Quand on s'intéresse au Londres victorien, il n'y a, à mon goût, pas assez d'études à prix accessible. On peut appréhender cette époque à partir de littérature classique, policière, fantastique, (Wilkie Collins, Anne Perry, Dickens, etc.) ou traitant de Jack l'éventreur, qui, hélas, ne répond pas tout à fait à mon désir d'en savoir plus sur la société en elle-même. Car ce qui m'intéresse, ce n'est pas la bonne société victorienne, c'est ces comportements que l'on relègue volontairement dans l'ombre, ceux qui se tapissent dans les quartiers nauséabonds de l'East End, qui constituent les bas-fonds de la ville.

les bas fonds de londres

Édité une première fois dans les années 1970, les Editions Tallandier le rééditent en 2007. De façon détaillée puisque s'appuyant sur des compte-rendus de témoignages, Kellow Chesney, historien britannique, fait, tour à tour, revivre les différentes branches qui constituait la pègre criminelle d'alors. Pickpockets, nomades, cambrioleurs, receleurs, mendiants, pègre sportive, prostitution.

Chesney met en avant leur modus operandi, livre des anecdotes. A cette lecture, on ne peut s'empêcher de faire des rapprochements avec notre société actuelle, notamment par l'exemple des mendiants qui avait recours à quelques trucs et astuces, utilisant du savon et du vinaigre, pour avoir l'air blessés (de nos jours, on mime plus souvent la surdité, les habitués de la sncf reconnaîtront ;-) ). Ou bien de réels mutilés qui ravivaient leurs blessures cicatrisées. Ou encore ces femmes qui faisaient la manche accompagnées de leurs enfants. Ou ces enfants envoyés pour travailler en tant que ramoneurs en risquant leur vie dans quelques cheminées bien trop étroites. Des lois ont commencé à voir le jour sous le règne de Victoria pour empêcher de telles situations. Et c'est également ce que le livre met en avant : l'évolution d'une société entre révolution industrielle et contestation sociale.
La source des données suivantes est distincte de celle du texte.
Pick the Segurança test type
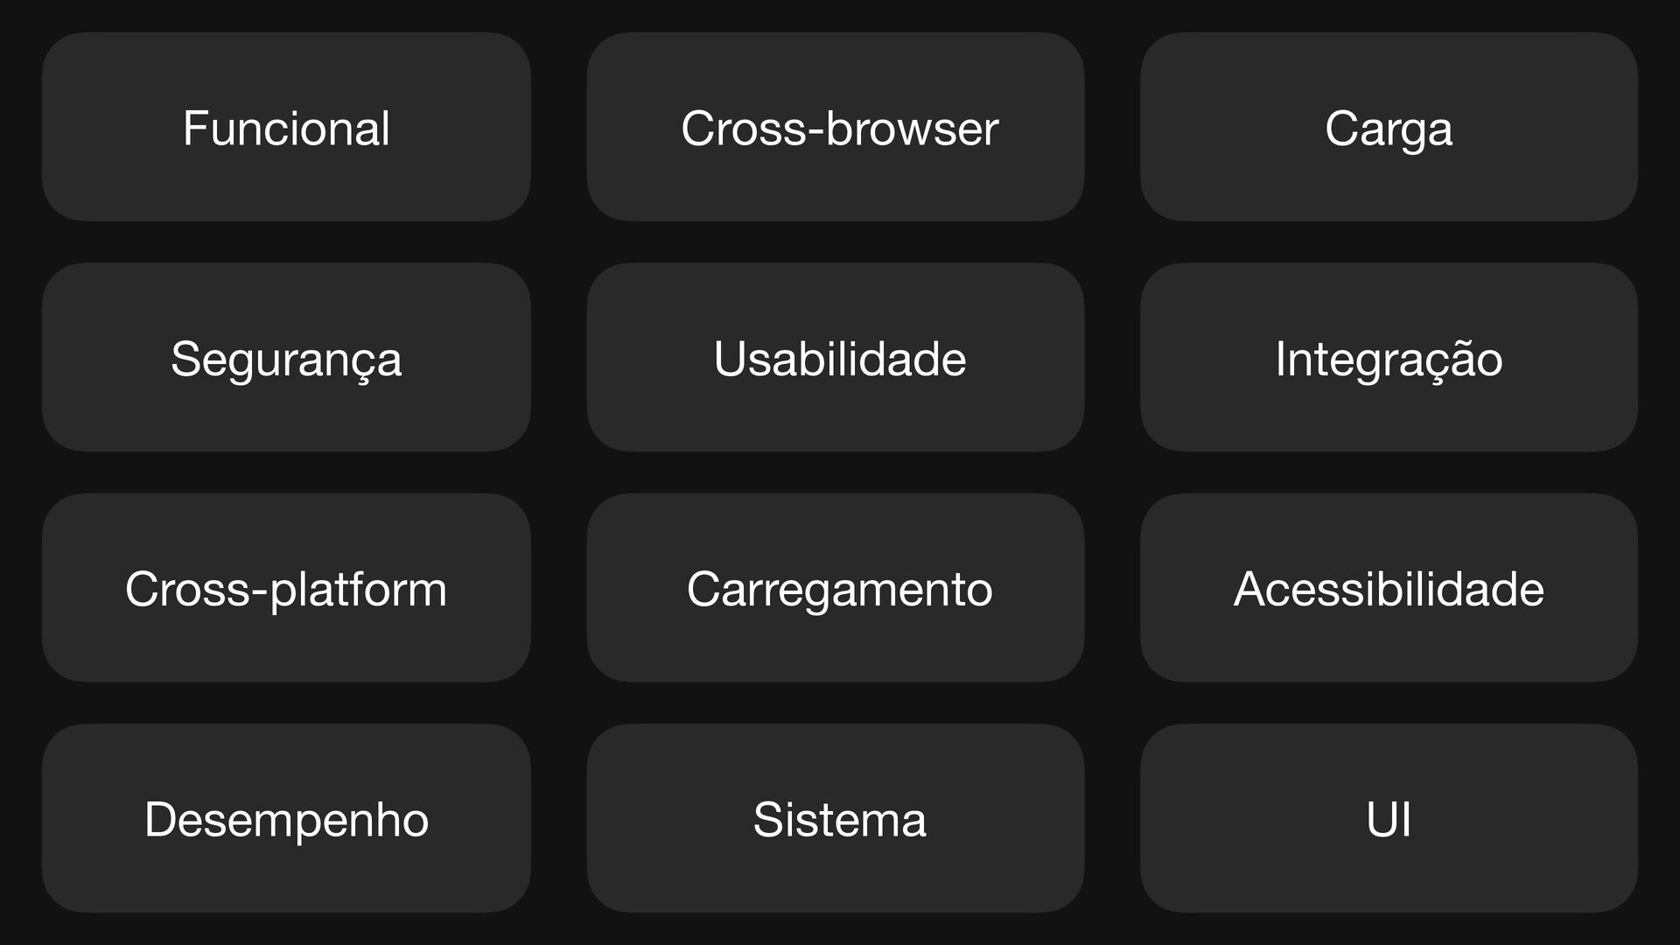This screenshot has height=945, width=1680. pyautogui.click(x=286, y=361)
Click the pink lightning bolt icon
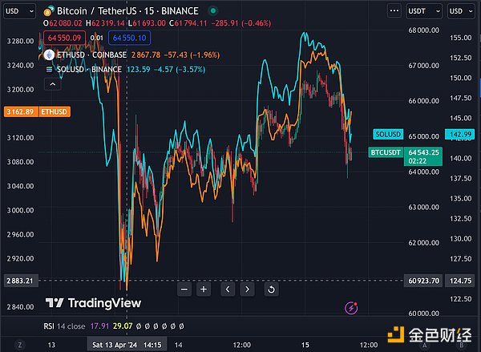 pyautogui.click(x=350, y=307)
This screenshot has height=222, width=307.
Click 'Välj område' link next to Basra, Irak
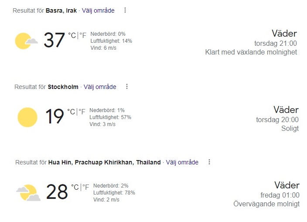coord(98,10)
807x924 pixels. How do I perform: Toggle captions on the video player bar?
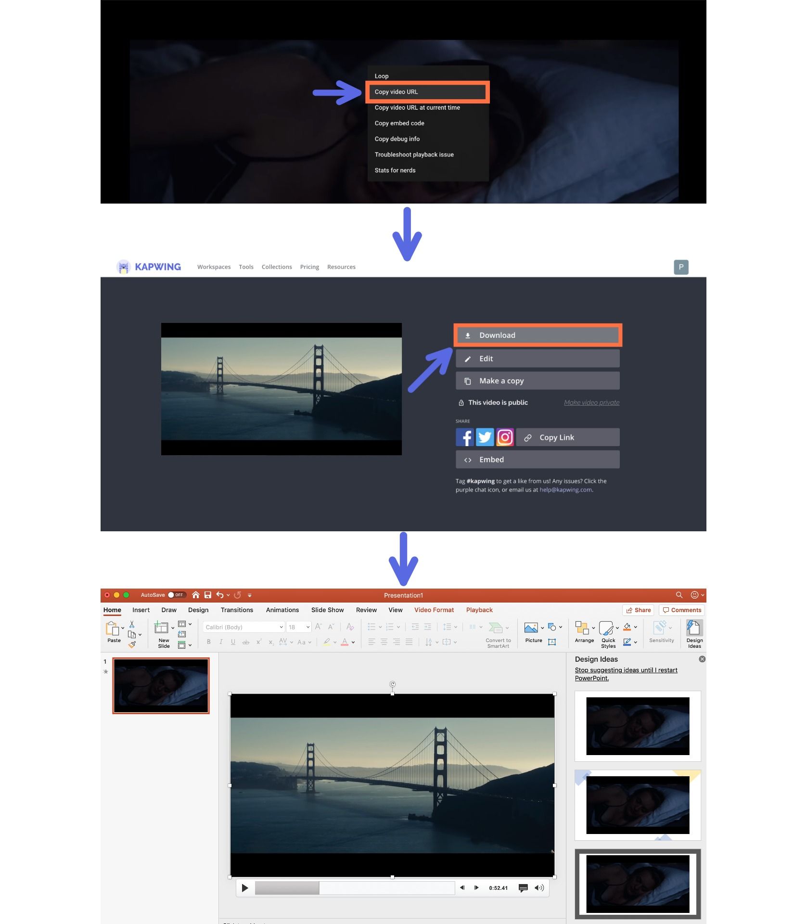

On découvre que les femmes, pauvres, sont mises à contribution dans pas mal de branches de la pègre. Elles servent plus souvent de complices aux pickpockets ou receleurs bien qu'elles pouvaient également exceller dans ce domaine. Beaucoup se prostituaient et il suffisait parfois de peu pour se retrouver fille de joie.

En bref, et afin de ne pas raconter les mille et une anecdotes constituant ce livre socio-historique, je conclurai que ce bouquin, très fouillé, est une bonne référence pour qui veut connaître la vie qui grouillait dans les bas-fonds de Londres. Pas mal de références d' Oliver Twist sont rapportées. De ce fait, je compte rajouter ce roman à ma whislist.

Par contre, j'émets quelques réserves sur certains points : il n'est fait aucune mention de Jack l'éventreur si ce n'est dans le résumé (autre argument qui m'avait poussée à l'achat de ce petit pavé). De plus, il y a énormément d'erreurs, des virgules qui se promènent notamment, qui rendent la lecture, déjà pas facile puisque contexte sociologique, pénible.

Lu dans le cadre du dimanche victorien, organisé par Arieste.